Le lampadine WiFi, i termostati e le telecamere di sicurezza hanno trasformato le nostre case in succursali di internet. Ma c'è un dettaglio scomodo: questi apparecchi sono piccoli computer progettati per essere economici, non sicuri. La loro funzione principale è risparmiarti passi, senza preoccuparsi che lascino la porta aperta a chiunque abbia un portatile e tempo libero.
L'architettura fragile dell'IoT domestico 🔓
Molti produttori privilegiano il costo rispetto alla protezione. I dispositivi spesso eseguono versioni obsolete di Linux, mancano di crittografia solida e utilizzano password generiche come admin/1234. Una volta connessi alla tua rete, agiscono come un portale aperto. Un attaccante non deve essere un genio; basta scansionare le porte aperte per prendere il controllo della tua telecamera o usare la tua lampadina come punto di ingresso al router.

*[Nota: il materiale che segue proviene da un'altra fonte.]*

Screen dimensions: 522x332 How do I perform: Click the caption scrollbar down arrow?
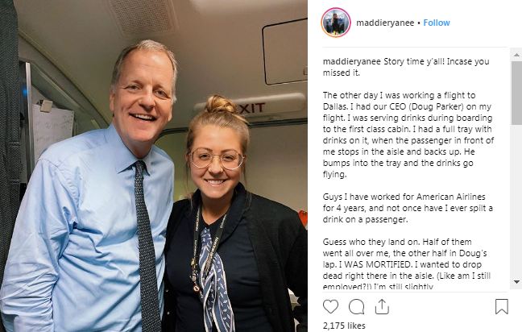click(x=516, y=282)
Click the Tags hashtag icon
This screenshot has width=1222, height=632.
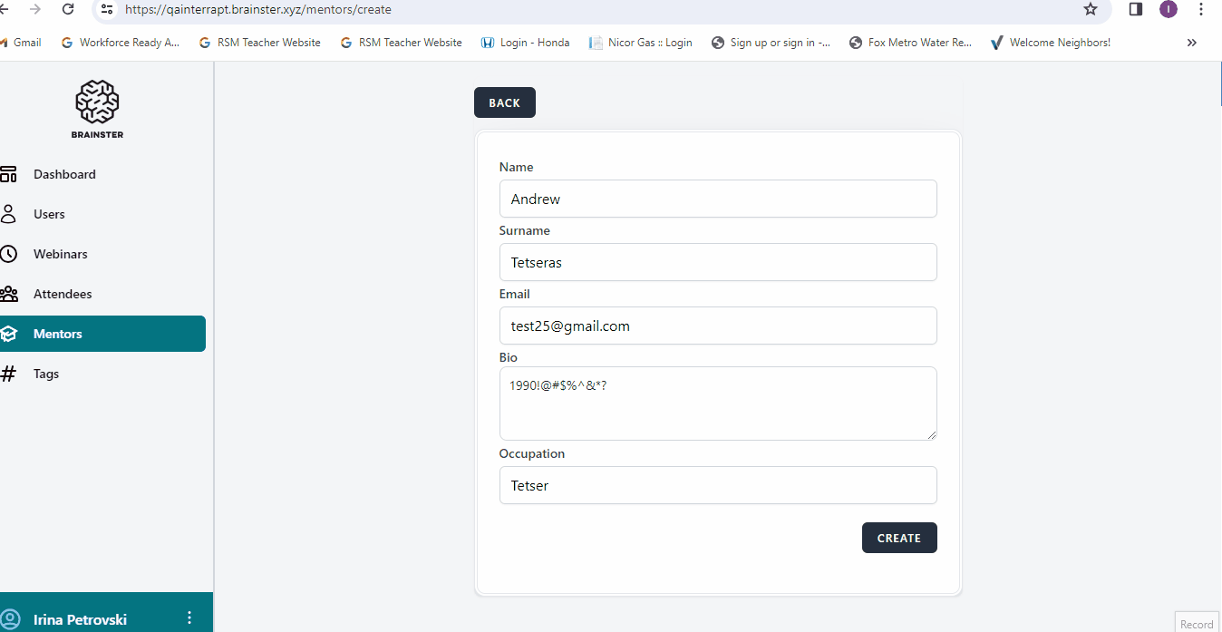(x=8, y=374)
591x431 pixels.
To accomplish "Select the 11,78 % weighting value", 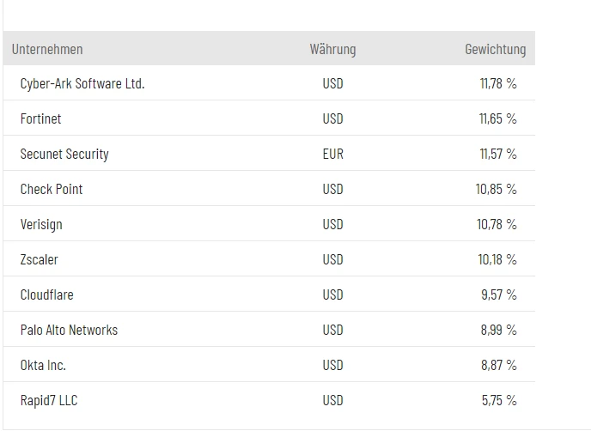I will click(x=498, y=84).
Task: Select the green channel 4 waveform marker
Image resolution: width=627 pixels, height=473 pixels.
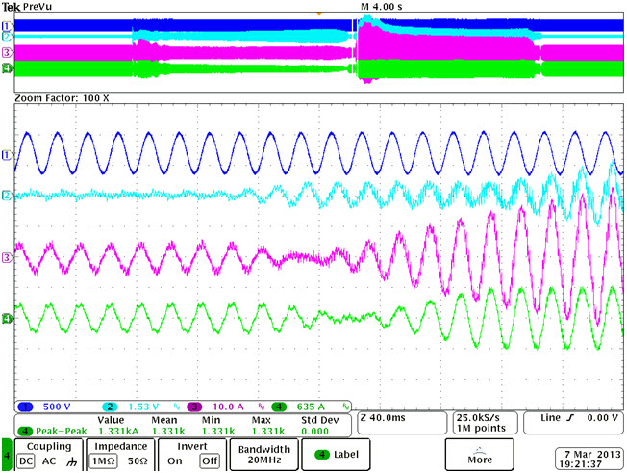Action: tap(7, 318)
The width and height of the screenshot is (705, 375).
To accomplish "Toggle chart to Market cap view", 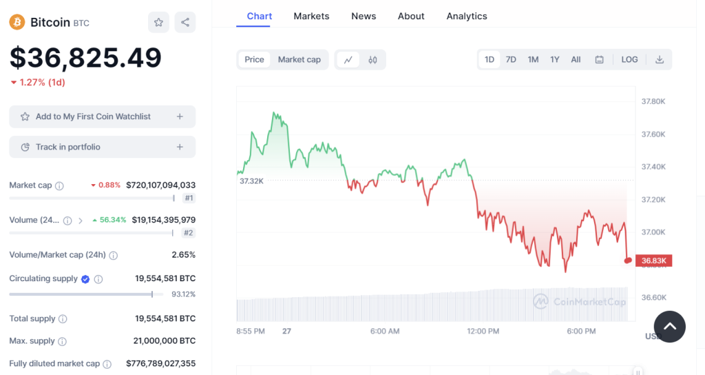I will (299, 60).
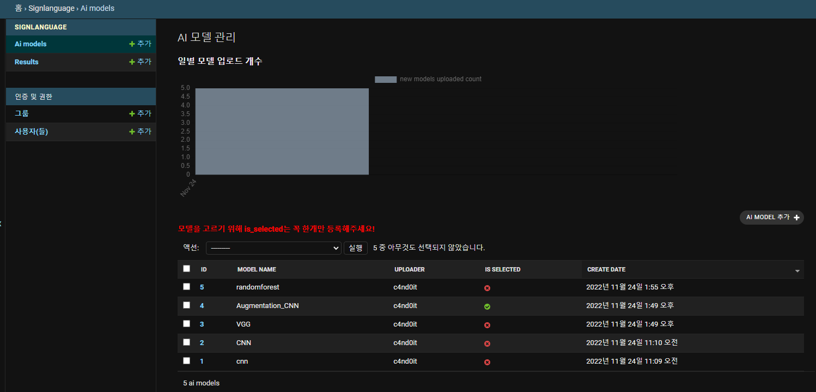Click the add icon beside Results
The image size is (816, 392).
tap(131, 62)
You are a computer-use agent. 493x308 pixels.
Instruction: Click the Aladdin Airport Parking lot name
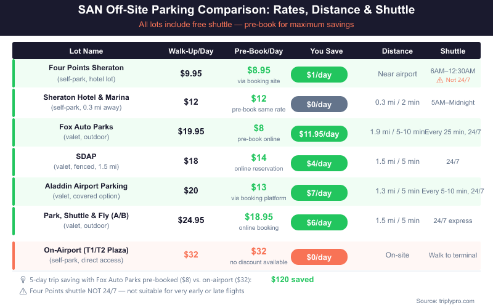86,186
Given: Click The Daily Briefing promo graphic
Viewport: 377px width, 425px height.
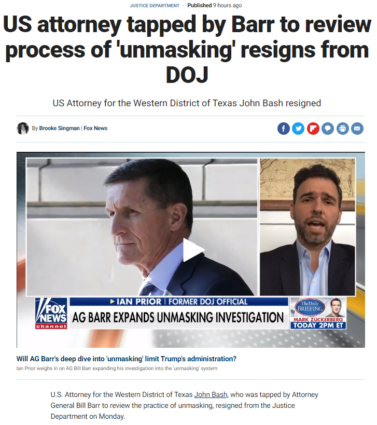Looking at the screenshot, I should 318,313.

La lampadina che ha rivelato la tua routine 💡
Immagina che un hacker accenda e spenga la tua lampada del soggiorno alle 3 del mattino. Non è magia nera, è un firmware non aggiornato. Nel frattempo, il tuo termostato potrebbe fare mining di criptovalute in silenzio. La cosa peggiore è che, quando chiami l'assistenza tecnica, ti diranno di spegnere e riaccendere il dispositivo. Come se questo risolvesse il fatto che uno sconosciuto controlli la tua macchina del caffè dall'altra parte del mondo.